[begin Information shown]

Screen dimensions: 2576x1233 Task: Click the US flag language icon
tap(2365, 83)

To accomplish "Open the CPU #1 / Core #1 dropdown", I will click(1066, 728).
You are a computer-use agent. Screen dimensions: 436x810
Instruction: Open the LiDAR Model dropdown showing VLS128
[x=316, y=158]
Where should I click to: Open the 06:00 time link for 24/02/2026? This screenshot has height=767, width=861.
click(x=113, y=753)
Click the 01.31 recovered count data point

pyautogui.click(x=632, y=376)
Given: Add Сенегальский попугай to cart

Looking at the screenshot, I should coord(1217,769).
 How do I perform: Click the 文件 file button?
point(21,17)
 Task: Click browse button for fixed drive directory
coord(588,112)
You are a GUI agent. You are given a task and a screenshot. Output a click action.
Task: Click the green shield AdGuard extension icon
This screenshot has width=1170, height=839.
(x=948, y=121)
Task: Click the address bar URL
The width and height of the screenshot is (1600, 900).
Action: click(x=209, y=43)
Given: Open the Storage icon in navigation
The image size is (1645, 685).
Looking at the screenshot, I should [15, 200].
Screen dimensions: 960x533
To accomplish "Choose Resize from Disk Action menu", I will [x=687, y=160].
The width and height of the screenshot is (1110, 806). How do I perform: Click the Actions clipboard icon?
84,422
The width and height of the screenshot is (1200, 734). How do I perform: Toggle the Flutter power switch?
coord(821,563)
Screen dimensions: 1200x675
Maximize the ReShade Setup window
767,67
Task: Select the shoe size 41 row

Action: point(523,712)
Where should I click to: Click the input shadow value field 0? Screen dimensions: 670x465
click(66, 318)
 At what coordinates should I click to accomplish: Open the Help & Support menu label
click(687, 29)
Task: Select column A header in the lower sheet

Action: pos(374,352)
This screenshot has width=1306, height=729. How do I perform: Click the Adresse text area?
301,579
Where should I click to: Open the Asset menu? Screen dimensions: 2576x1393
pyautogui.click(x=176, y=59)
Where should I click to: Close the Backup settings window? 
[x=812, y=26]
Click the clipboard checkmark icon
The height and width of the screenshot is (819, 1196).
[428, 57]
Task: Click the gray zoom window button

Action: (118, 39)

[end Information shown]

To be done:
Reproduce the lines of the listing above from the line with "The width and height of the screenshot is (1110, 806)." up to and including the line with "coord(821,563)", renaming "clipboard" to "notepad" and leaving all other text unchanged.

Answer to the exercise:
The width and height of the screenshot is (1110, 806). How do I perform: Click the Actions notepad icon?
84,422
The width and height of the screenshot is (1200, 734). How do I perform: Toggle the Flutter power switch?
coord(821,563)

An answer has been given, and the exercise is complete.